Segment Start: Listed entries

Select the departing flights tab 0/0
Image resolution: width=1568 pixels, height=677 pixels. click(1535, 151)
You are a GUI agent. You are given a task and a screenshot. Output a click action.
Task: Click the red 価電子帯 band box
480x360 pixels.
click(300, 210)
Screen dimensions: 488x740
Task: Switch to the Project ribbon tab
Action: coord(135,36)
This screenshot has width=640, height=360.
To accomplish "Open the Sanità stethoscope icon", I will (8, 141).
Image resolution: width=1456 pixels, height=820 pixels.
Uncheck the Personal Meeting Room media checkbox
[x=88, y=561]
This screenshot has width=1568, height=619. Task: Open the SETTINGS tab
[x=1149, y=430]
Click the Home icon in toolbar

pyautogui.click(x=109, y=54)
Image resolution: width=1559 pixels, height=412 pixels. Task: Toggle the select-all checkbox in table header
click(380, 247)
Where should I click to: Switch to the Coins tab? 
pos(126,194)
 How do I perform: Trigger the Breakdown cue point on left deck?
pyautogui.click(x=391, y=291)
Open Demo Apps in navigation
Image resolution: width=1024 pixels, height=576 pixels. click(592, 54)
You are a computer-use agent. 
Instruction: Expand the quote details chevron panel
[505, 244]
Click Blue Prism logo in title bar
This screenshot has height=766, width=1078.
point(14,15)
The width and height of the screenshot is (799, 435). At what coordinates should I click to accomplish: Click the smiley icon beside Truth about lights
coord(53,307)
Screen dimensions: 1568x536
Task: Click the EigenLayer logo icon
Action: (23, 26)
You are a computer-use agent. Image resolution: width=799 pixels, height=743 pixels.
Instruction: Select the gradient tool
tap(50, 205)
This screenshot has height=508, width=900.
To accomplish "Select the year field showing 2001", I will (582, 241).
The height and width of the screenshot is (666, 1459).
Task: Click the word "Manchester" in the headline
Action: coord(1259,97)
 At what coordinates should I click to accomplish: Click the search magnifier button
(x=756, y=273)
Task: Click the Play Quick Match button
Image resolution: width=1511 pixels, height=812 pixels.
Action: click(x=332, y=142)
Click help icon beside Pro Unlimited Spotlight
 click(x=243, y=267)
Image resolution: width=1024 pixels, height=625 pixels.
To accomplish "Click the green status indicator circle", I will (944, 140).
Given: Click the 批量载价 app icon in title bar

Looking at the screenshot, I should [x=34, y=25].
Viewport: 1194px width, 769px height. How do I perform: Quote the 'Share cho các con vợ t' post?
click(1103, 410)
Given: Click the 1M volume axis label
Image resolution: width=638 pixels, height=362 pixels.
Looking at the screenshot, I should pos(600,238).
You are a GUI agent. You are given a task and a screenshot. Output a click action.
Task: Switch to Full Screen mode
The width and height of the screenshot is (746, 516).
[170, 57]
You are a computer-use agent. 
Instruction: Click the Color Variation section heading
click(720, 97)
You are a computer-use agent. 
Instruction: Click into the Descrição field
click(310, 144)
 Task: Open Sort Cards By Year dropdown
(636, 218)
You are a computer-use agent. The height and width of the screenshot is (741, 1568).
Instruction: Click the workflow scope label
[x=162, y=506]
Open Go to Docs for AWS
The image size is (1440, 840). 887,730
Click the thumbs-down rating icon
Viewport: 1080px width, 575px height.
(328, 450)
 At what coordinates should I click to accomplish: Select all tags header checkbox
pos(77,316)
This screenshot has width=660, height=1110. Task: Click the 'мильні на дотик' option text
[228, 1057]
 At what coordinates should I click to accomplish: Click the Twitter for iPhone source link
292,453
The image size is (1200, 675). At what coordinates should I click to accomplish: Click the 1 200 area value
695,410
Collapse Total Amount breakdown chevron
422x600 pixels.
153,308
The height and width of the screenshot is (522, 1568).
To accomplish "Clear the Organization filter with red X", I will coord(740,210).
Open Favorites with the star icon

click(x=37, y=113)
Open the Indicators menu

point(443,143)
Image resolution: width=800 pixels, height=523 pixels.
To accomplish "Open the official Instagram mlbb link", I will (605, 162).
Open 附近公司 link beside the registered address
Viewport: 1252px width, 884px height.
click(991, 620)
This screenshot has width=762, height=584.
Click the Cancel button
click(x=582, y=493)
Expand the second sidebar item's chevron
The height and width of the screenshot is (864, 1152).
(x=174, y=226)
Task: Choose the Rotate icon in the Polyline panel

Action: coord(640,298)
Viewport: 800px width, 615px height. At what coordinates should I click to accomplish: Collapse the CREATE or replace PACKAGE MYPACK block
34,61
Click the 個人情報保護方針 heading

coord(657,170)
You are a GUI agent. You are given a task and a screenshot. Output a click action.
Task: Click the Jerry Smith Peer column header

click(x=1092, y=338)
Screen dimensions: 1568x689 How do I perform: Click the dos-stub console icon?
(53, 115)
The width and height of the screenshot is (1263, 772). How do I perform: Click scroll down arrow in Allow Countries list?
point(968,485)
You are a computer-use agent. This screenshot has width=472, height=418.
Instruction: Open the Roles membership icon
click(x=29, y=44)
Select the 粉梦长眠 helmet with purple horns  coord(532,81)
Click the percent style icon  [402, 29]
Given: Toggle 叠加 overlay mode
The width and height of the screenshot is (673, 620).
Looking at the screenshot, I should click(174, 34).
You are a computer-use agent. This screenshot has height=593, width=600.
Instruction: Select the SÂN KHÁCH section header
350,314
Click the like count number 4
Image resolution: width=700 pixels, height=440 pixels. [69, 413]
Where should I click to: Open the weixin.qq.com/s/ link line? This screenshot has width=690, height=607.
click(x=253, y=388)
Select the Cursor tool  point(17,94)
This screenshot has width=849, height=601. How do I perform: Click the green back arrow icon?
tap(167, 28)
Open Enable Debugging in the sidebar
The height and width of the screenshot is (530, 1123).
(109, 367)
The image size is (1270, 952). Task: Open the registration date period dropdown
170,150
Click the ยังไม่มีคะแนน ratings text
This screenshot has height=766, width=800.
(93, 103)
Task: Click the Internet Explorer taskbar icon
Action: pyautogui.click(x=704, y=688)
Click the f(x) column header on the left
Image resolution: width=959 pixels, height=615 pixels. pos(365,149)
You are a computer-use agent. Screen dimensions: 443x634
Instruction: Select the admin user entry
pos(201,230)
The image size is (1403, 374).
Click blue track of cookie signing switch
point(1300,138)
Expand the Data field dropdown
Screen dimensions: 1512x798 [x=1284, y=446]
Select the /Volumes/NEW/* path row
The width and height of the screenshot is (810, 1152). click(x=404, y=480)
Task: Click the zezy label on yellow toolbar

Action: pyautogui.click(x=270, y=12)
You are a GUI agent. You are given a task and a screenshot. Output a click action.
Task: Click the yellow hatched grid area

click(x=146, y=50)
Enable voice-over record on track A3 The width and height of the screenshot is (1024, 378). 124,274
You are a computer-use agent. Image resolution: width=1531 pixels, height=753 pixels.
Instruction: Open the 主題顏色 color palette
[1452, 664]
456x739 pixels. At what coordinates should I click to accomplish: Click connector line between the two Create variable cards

Segment End: Listed entries

• **Exercise**:
Read the records above. Show each line that has the string "mode".

• **Answer for the task**:
Task: Switch to Full Screen mode
Given: Toggle 叠加 overlay mode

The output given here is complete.